Obviously the significance of each particular risk depends on how likely it is to come to pass, which is a statistical question. But most people (including most physicians) are not good with statistics. We tend to overrate rare risks, underrate things we haven't seen personally, make big changes in response to one bad experience, etc.

Practically speaking, in the best case I tell you and you understand whether a risk is rare or common. But if it's rare, you probably don't need to worry about it, and if it's common, it's probably minor. (Informed consent would be really useful if doctors commonly performed unnecessary procedures that killed or crippled half the people who had them, but for obvious reasons, we don't do that.)

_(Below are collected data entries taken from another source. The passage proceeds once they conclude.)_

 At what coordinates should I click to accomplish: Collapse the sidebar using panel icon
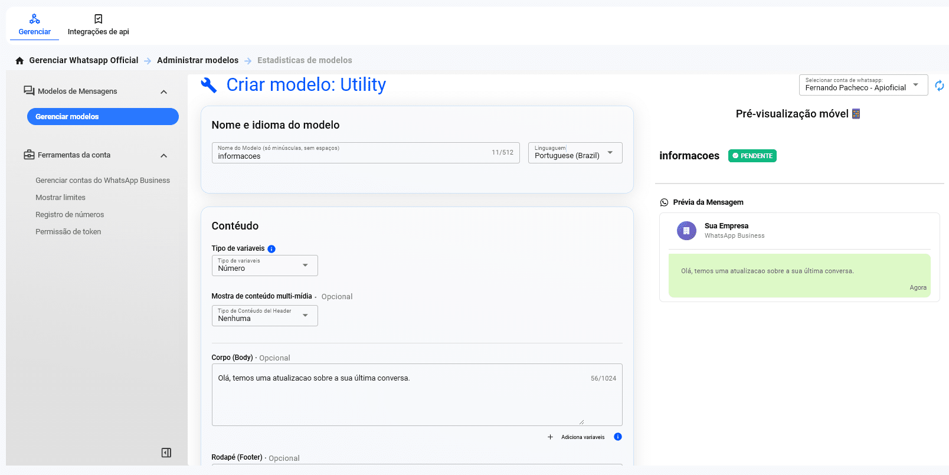[x=166, y=453]
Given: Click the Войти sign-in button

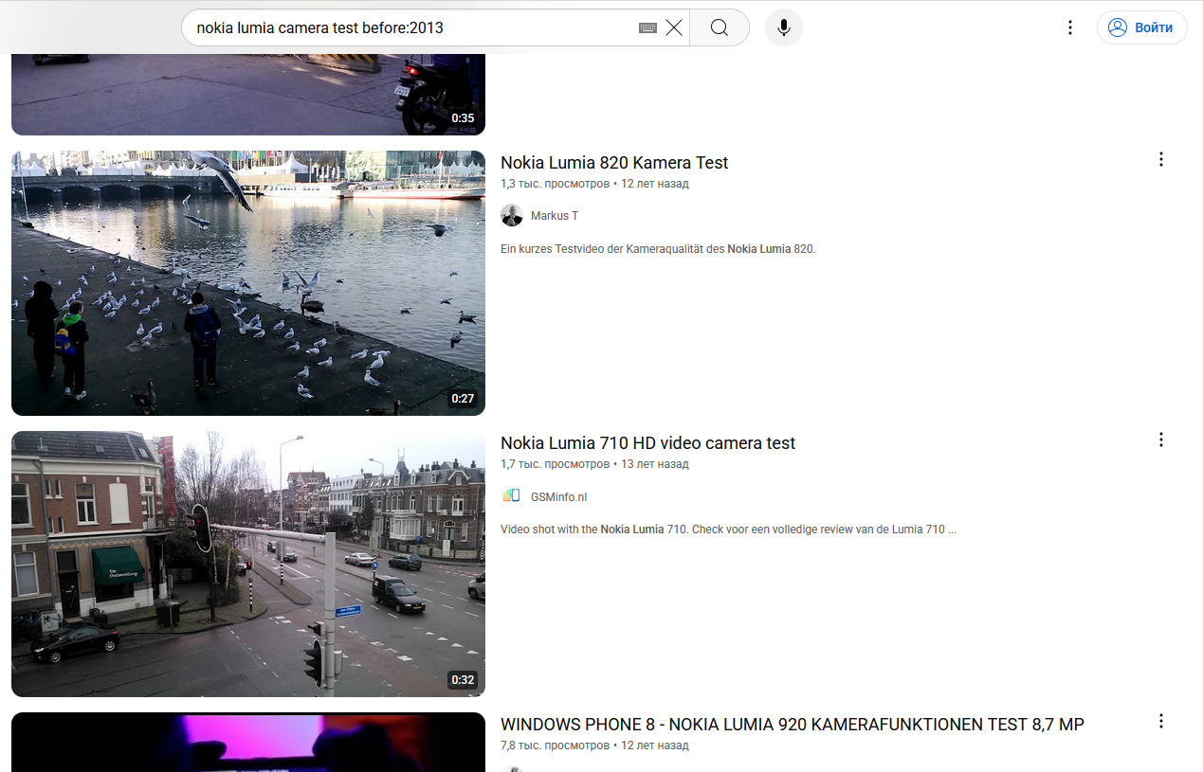Looking at the screenshot, I should 1141,27.
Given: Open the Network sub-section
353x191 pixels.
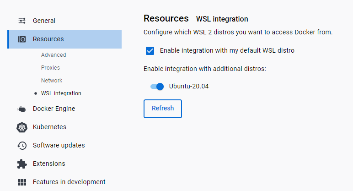Looking at the screenshot, I should pos(52,81).

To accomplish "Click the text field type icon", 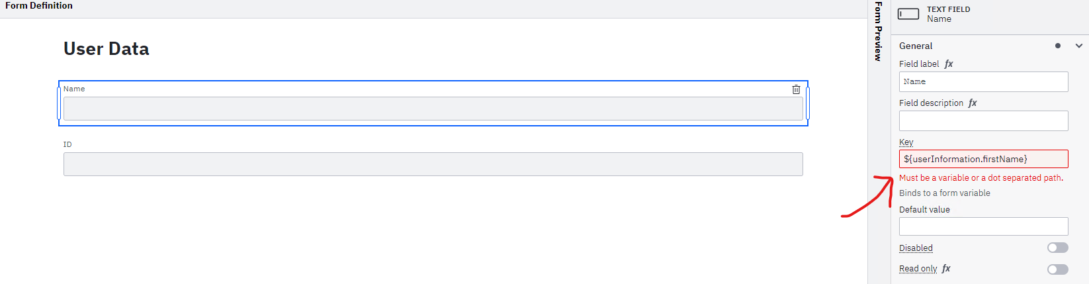I will pos(908,14).
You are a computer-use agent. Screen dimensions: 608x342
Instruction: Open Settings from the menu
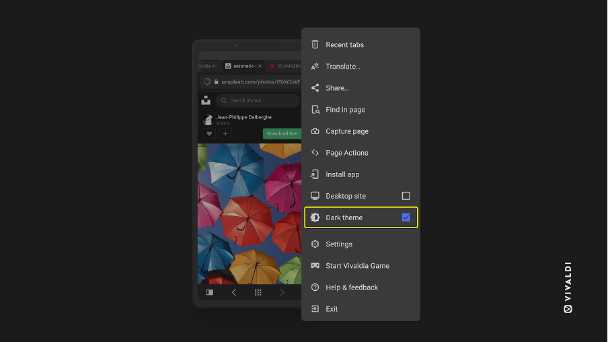click(339, 244)
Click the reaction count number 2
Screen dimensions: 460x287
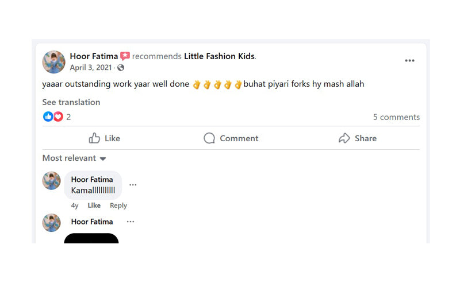pos(68,117)
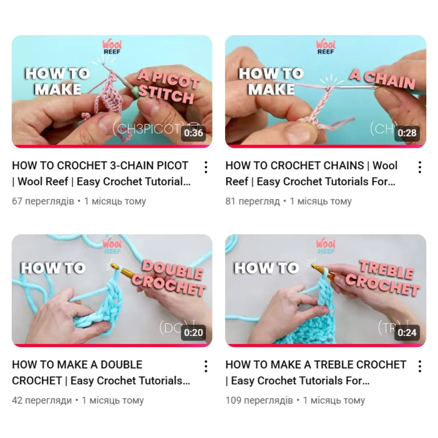
Task: Open the A Chain video thumbnail
Action: (x=326, y=91)
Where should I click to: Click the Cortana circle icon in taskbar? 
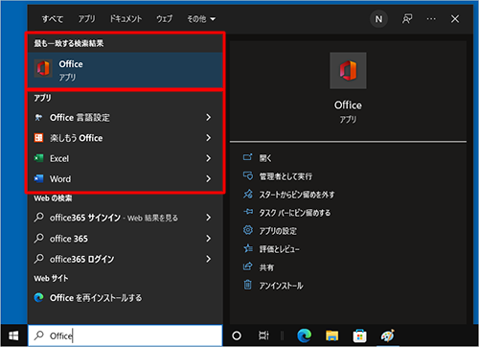click(237, 335)
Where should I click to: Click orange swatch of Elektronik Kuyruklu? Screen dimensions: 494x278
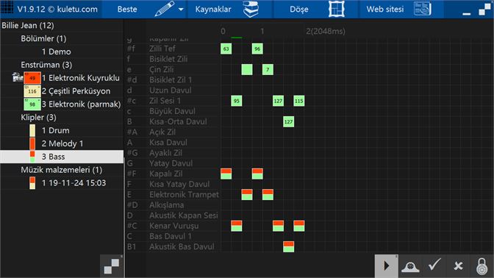[x=32, y=78]
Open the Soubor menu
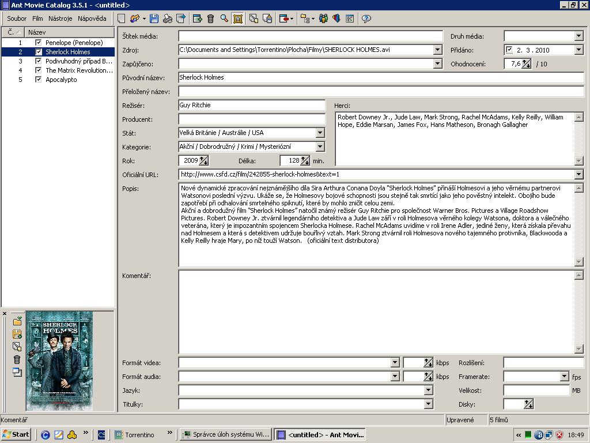The image size is (590, 443). (17, 18)
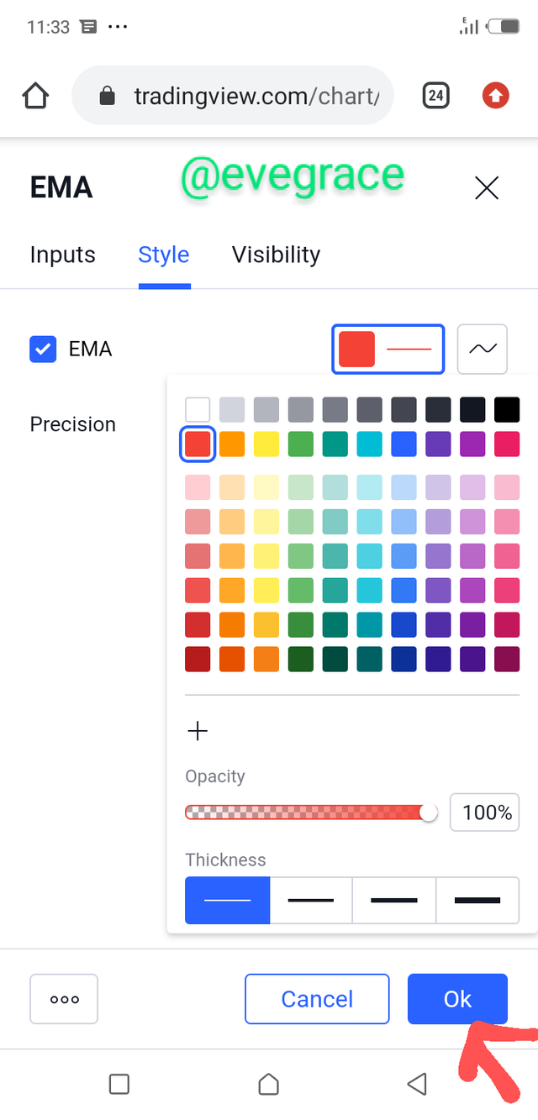Tap the red upload arrow browser icon
Viewport: 538px width, 1120px height.
coord(496,96)
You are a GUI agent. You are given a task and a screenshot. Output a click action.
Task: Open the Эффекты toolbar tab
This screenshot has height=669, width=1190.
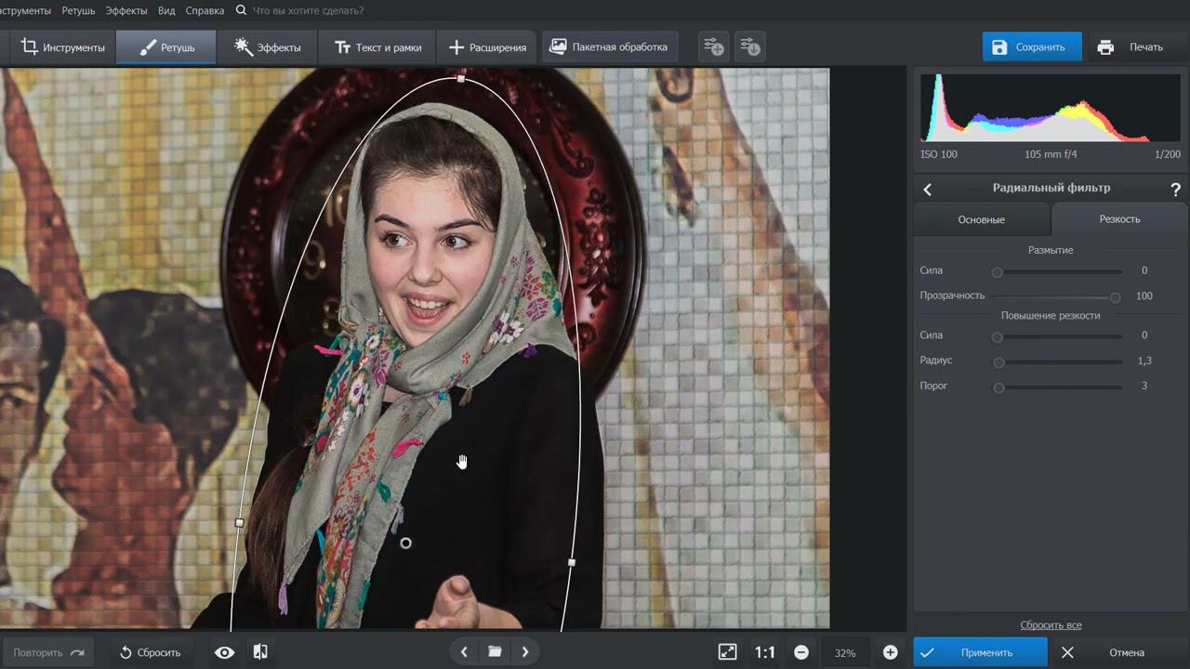coord(267,47)
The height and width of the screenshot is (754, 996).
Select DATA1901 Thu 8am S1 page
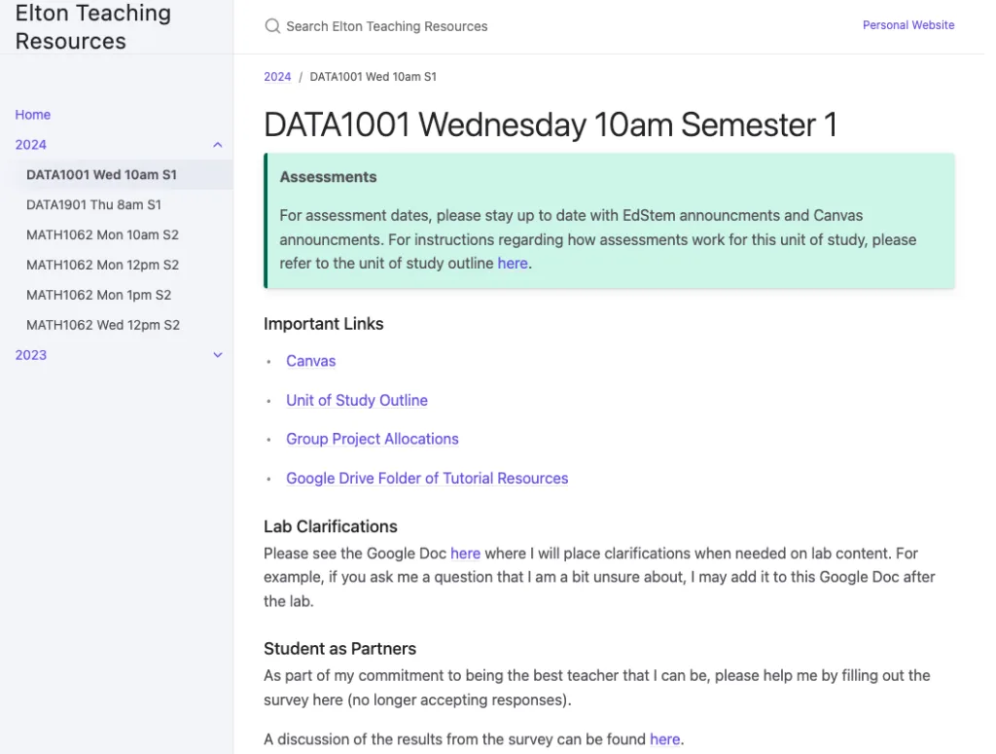(94, 205)
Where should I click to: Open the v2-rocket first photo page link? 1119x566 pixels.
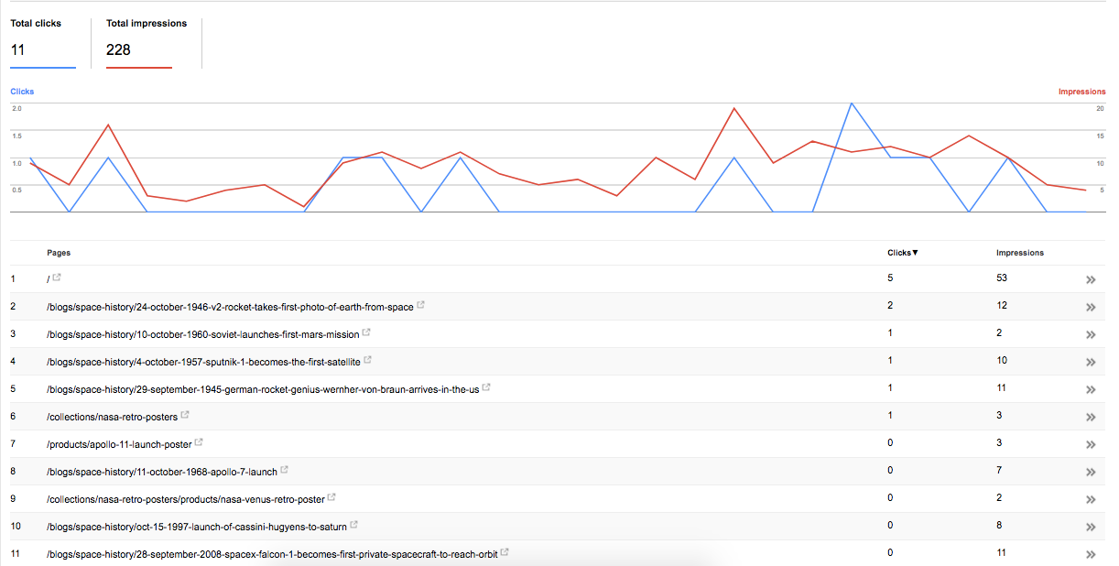(x=230, y=307)
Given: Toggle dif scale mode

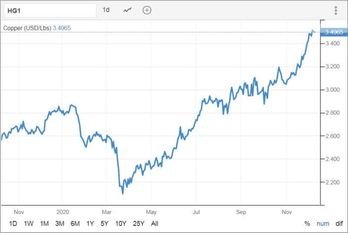Looking at the screenshot, I should pos(339,224).
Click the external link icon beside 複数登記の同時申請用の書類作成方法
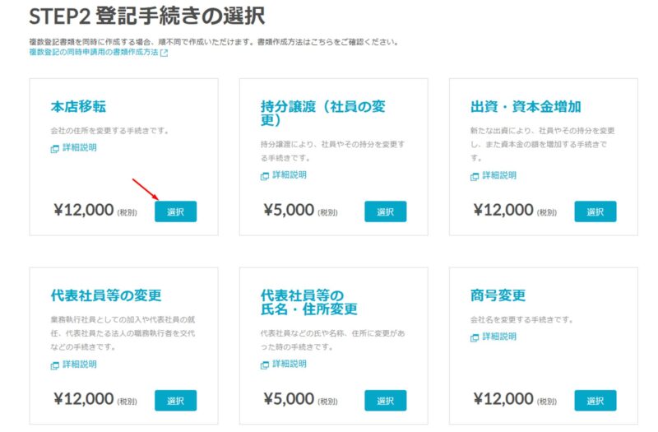The width and height of the screenshot is (658, 432). point(164,53)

So what you're left with are rare serious risks, to which it will be difficult to assign significance to because they are rare, and common minor risks, which neither you or I care much about.

Sometimes people have strong opinions about their care, and sometimes they have a much greater tolerance for one kind of risk (kidney failure from a coronary angiogram) versus another (a heart attack like the one that killed their father.) And sometime people are done with medical care, and they want to slow down or stop -- that's a really important discussion to have.

Most of the time, though, people don't have the medical or statistical expertise to weigh all the risks and benefits of a particular course of action -- that's what they pay me for. And they know that. Most people are going to do whatever it is you recommend as their doctor (at least in the emergency setting, where I work). And that's really the only rational course, when you hire a professional to help you do something you don't know how to do yourself.

It's not about the doctor thing. If I hire an IT person to fix my computer, and they tell me I have too many zeroes and I need to buy more ones, then that's what I'm going to do.

So at the end of the day, the real "informed consent" boils down to this: Do you trust me? Do you feel like I care about you? Do you think I am careful and competent?

If you do, and I recommend something, you should do it. If you don't, then regardless of what I say, you probably shouldn't.

You can't take the trust out of the doctor-patient relationship. Every patient (with decisional capacity) should have all their questions answered, know what's happening, and have veto over any and all things being done to their bodies. But on a daily basis we assault patients' ears and brains with a mountain of complications and terrible possibilities that they can't possibly weigh and measure, even well, and we badger them to make important decisions when they are hurt, scared, and sick, all in the name of a chimera called "informed consent."

But the only decision they are really making, most times, is: Do you trust me?

Tuesday, November 8, 2011

The roadwork



Joe Frazier passed away last night. He died, at the age of 67, of liver cancer. Among many accomplishments, the great heavyweight champion uttered the best quote about medical education (or any other sort of preparation) I have ever heard:

You can map out a fight plan or a life plan, but when the action starts, it may not go down the way you planned, and you’re down to your reflexes – that means your training. That’s where your roadwork shows. If you cheated on that in the dark of the morning, well, you’re going to get found out now, under the bright lights.